_Problem to work on_
Produce a verbatim copy of the following records, leaving out all pictures.

Records for this task Block Start

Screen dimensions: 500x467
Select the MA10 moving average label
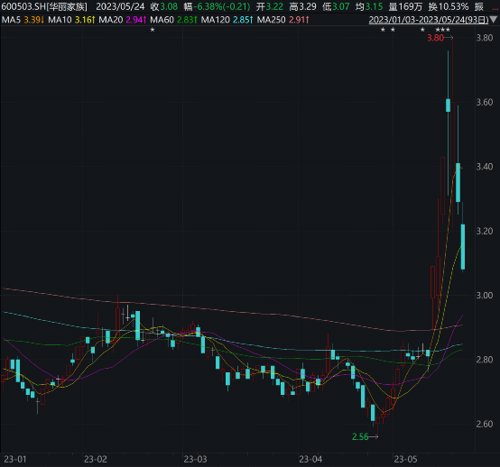pyautogui.click(x=60, y=20)
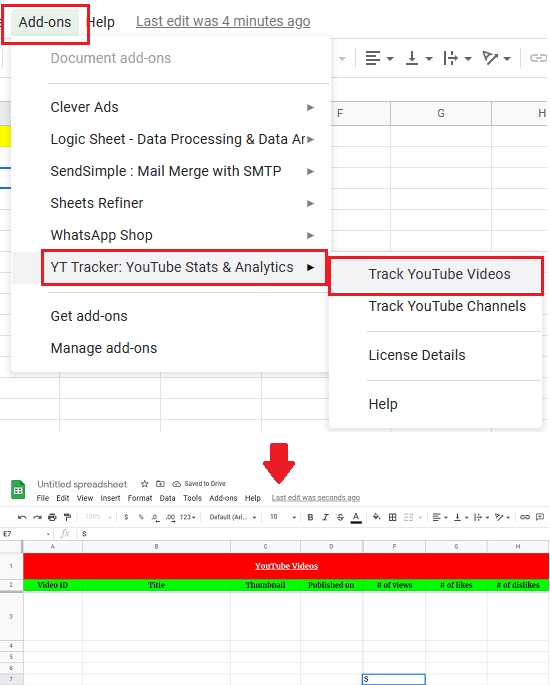Star the Untitled spreadsheet
Viewport: 550px width, 685px height.
(145, 484)
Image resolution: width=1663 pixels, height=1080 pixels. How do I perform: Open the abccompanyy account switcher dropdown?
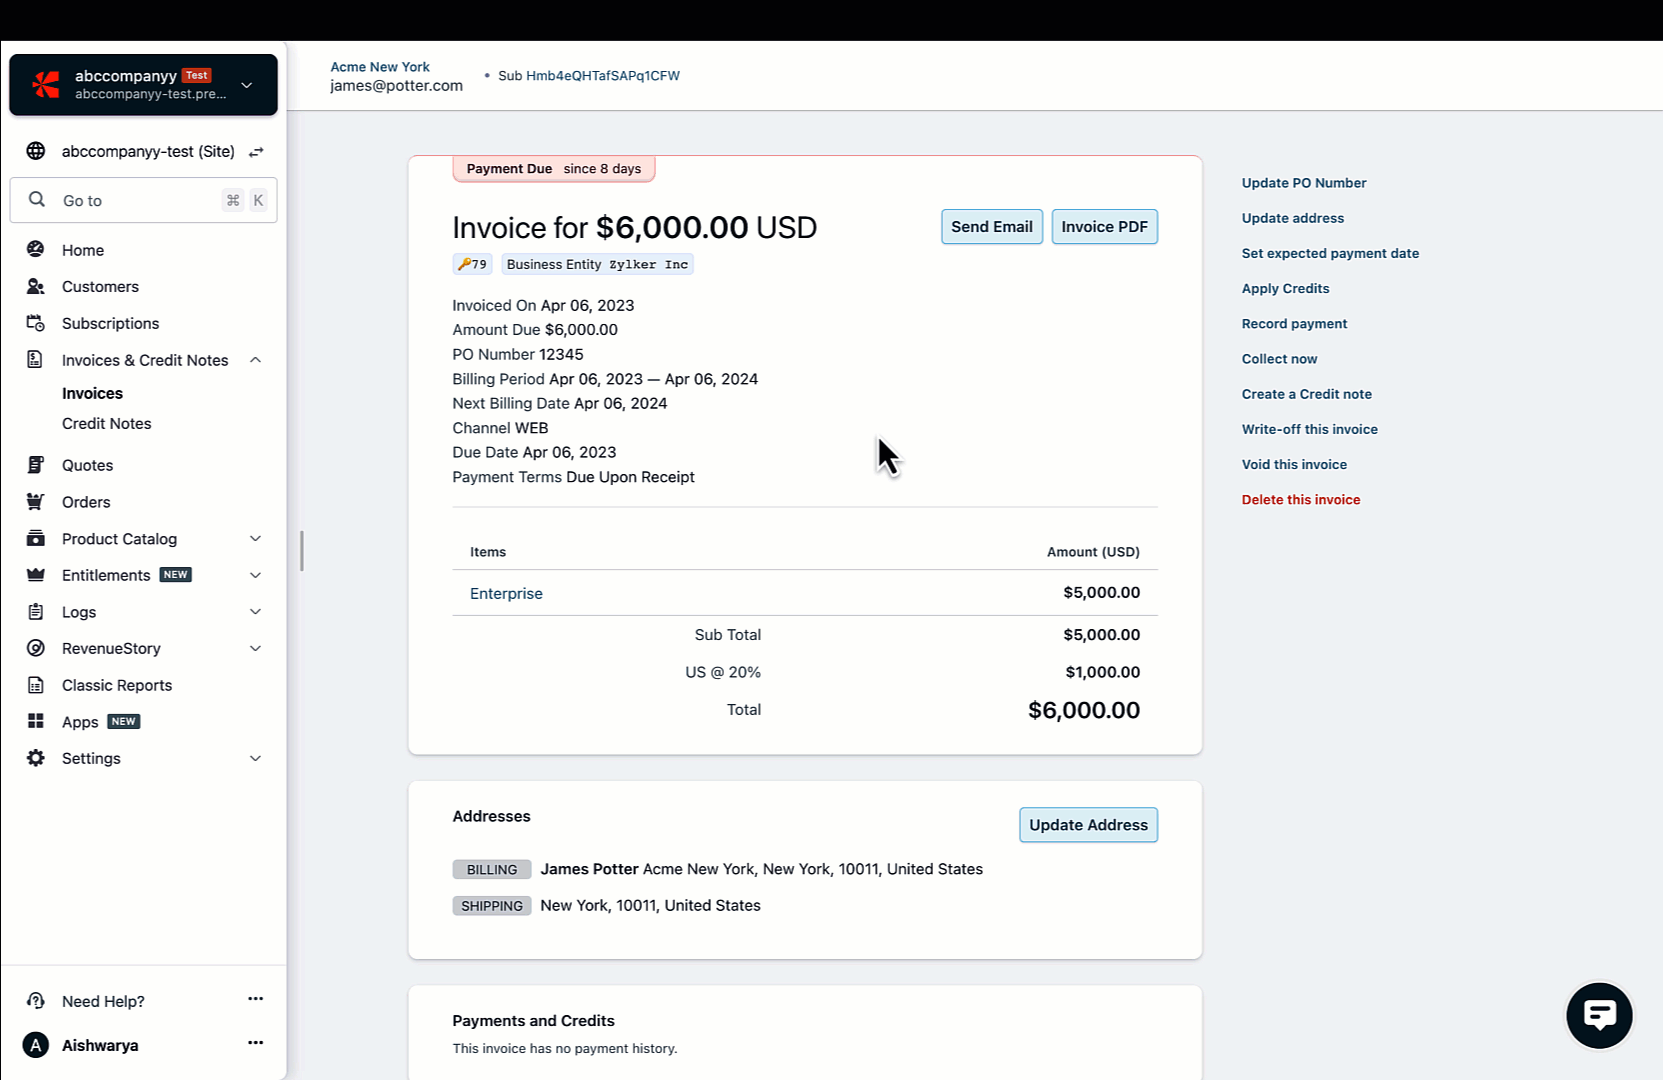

Records for this task Block End

_Your solution_
Screen dimensions: 500x467
Select the MA10 moving average label
pyautogui.click(x=60, y=20)
Star the Untitled spreadsheet
Viewport: 550px width, 685px height.
(145, 484)
Image resolution: width=1663 pixels, height=1080 pixels. How do I perform: Open the abccompanyy account switcher dropdown?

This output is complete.